YOUR TASK: Reproduce each of the records below word for word, leaving every line unchanged.

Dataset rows
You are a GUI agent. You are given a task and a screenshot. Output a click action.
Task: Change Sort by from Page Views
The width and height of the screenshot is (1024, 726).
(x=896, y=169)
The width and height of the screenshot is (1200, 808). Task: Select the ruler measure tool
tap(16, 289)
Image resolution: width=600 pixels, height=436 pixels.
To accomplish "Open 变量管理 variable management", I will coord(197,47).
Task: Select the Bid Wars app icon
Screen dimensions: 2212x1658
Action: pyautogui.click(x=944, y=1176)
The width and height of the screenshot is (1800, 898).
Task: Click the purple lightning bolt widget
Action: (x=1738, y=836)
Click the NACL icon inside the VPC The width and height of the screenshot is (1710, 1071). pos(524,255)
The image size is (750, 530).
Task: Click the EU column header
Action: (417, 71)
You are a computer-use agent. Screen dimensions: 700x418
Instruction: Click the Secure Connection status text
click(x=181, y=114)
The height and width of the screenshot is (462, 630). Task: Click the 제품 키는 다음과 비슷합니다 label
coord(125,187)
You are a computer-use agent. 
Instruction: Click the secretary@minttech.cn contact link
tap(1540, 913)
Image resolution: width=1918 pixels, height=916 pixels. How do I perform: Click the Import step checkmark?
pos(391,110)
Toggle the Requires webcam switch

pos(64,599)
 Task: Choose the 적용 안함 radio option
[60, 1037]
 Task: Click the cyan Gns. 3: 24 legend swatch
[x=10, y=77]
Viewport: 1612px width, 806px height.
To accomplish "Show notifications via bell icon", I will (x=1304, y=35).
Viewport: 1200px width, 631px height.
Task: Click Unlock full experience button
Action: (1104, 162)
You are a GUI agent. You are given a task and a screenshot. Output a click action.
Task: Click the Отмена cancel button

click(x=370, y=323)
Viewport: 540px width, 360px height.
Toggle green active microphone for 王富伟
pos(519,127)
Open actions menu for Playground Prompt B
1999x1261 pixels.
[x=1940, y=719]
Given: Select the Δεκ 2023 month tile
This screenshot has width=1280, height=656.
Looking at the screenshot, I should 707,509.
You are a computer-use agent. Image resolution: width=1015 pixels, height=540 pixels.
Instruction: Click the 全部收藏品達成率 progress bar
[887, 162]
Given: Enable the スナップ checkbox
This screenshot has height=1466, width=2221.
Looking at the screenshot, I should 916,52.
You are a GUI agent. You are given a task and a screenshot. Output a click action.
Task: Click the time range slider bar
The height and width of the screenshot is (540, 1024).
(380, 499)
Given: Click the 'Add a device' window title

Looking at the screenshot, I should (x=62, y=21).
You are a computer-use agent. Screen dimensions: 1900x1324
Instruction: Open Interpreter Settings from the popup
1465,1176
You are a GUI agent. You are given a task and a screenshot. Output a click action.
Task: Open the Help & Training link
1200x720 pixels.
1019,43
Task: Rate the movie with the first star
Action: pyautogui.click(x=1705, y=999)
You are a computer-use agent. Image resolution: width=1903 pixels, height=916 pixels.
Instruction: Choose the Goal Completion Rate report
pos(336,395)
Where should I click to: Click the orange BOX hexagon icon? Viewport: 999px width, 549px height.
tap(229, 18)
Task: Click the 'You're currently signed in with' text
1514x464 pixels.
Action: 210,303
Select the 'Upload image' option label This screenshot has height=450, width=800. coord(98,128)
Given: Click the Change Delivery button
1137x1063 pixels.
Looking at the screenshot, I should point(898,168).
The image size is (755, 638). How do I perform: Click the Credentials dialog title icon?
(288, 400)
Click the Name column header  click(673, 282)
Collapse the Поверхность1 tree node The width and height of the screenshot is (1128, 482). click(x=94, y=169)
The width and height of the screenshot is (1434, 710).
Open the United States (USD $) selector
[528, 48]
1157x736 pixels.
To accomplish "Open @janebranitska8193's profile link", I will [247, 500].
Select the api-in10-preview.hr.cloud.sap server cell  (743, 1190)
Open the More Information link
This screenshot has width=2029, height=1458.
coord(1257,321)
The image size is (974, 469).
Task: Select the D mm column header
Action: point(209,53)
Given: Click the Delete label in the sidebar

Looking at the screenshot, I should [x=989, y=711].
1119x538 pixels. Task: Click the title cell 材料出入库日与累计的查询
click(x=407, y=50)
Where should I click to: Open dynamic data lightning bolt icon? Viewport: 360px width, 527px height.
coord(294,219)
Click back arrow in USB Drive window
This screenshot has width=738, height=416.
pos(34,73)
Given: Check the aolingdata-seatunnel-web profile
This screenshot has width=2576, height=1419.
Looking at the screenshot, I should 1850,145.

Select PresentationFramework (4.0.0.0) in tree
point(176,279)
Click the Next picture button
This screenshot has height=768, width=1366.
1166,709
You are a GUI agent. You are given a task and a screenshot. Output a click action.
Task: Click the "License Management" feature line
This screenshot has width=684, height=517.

FINISHED ANSWER:
You are a GUI agent. You are given a task and a screenshot. Output a click action.
Task: Change Sort by from Page Views
The width and height of the screenshot is (1024, 726).
(x=896, y=169)
The width and height of the screenshot is (1200, 808). Task: Select the ruler measure tool
tap(16, 289)
Image resolution: width=600 pixels, height=436 pixels.
To accomplish "Open 变量管理 variable management", I will coord(197,47).
Task: Select the Bid Wars app icon
Screen dimensions: 2212x1658
Action: pyautogui.click(x=944, y=1176)
The width and height of the screenshot is (1800, 898).
Task: Click the purple lightning bolt widget
Action: (x=1738, y=836)
Click the NACL icon inside the VPC The width and height of the screenshot is (1710, 1071). pos(524,255)
The image size is (750, 530).
Task: Click the EU column header
Action: (417, 71)
You are a computer-use agent. Screen dimensions: 700x418
Instruction: Click the Secure Connection status text
click(x=181, y=114)
The height and width of the screenshot is (462, 630). Task: Click the 제품 키는 다음과 비슷합니다 label
coord(125,187)
You are a computer-use agent. 
Instruction: Click the secretary@minttech.cn contact link
tap(1540, 913)
Image resolution: width=1918 pixels, height=916 pixels. How do I perform: Click the Import step checkmark?
pos(391,110)
Toggle the Requires webcam switch

pos(64,599)
 Task: Choose the 적용 안함 radio option
[60, 1037]
 Task: Click the cyan Gns. 3: 24 legend swatch
[x=10, y=77]
Viewport: 1612px width, 806px height.
To accomplish "Show notifications via bell icon", I will (x=1304, y=35).
Viewport: 1200px width, 631px height.
Task: Click Unlock full experience button
Action: (1104, 162)
You are a GUI agent. You are given a task and a screenshot. Output a click action.
Task: Click the Отмена cancel button

click(x=370, y=323)
Viewport: 540px width, 360px height.
Toggle green active microphone for 王富伟
pos(519,127)
Open actions menu for Playground Prompt B
1999x1261 pixels.
[x=1940, y=719]
Given: Select the Δεκ 2023 month tile
This screenshot has width=1280, height=656.
Looking at the screenshot, I should 707,509.
You are a computer-use agent. Image resolution: width=1015 pixels, height=540 pixels.
Instruction: Click the 全部收藏品達成率 progress bar
[887, 162]
Given: Enable the スナップ checkbox
This screenshot has height=1466, width=2221.
Looking at the screenshot, I should 916,52.
You are a GUI agent. You are given a task and a screenshot. Output a click action.
Task: Click the time range slider bar
The height and width of the screenshot is (540, 1024).
(380, 499)
Given: Click the 'Add a device' window title

Looking at the screenshot, I should (x=62, y=21).
You are a computer-use agent. Screen dimensions: 1900x1324
Instruction: Open Interpreter Settings from the popup
1465,1176
You are a GUI agent. You are given a task and a screenshot. Output a click action.
Task: Open the Help & Training link
1200x720 pixels.
1019,43
Task: Rate the movie with the first star
Action: pyautogui.click(x=1705, y=999)
You are a computer-use agent. Image resolution: width=1903 pixels, height=916 pixels.
Instruction: Choose the Goal Completion Rate report
pos(336,395)
Where should I click to: Click the orange BOX hexagon icon? Viewport: 999px width, 549px height.
tap(229, 18)
Task: Click the 'You're currently signed in with' text
1514x464 pixels.
Action: 210,303
Select the 'Upload image' option label This screenshot has height=450, width=800. coord(98,128)
Given: Click the Change Delivery button
1137x1063 pixels.
Looking at the screenshot, I should point(898,168).
The image size is (755, 638). How do I perform: Click the Credentials dialog title icon?
(288, 400)
Click the Name column header  click(673, 282)
Collapse the Поверхность1 tree node The width and height of the screenshot is (1128, 482). click(x=94, y=169)
The width and height of the screenshot is (1434, 710).
Open the United States (USD $) selector
[528, 48]
1157x736 pixels.
To accomplish "Open @janebranitska8193's profile link", I will [247, 500].
Select the api-in10-preview.hr.cloud.sap server cell  (743, 1190)
Open the More Information link
This screenshot has width=2029, height=1458.
coord(1257,321)
The image size is (974, 469).
Task: Select the D mm column header
Action: point(209,53)
Given: Click the Delete label in the sidebar

Looking at the screenshot, I should [x=989, y=711].
1119x538 pixels. Task: Click the title cell 材料出入库日与累计的查询
click(x=407, y=50)
Where should I click to: Open dynamic data lightning bolt icon? Viewport: 360px width, 527px height.
coord(294,219)
Click back arrow in USB Drive window
This screenshot has width=738, height=416.
pos(34,73)
Given: Check the aolingdata-seatunnel-web profile
This screenshot has width=2576, height=1419.
Looking at the screenshot, I should 1850,145.

Select PresentationFramework (4.0.0.0) in tree
point(176,279)
Click the Next picture button
This screenshot has height=768, width=1366.
1166,709
You are a GUI agent. You are given a task and a screenshot. Output a click action.
Task: Click the "License Management" feature line
This screenshot has width=684, height=517.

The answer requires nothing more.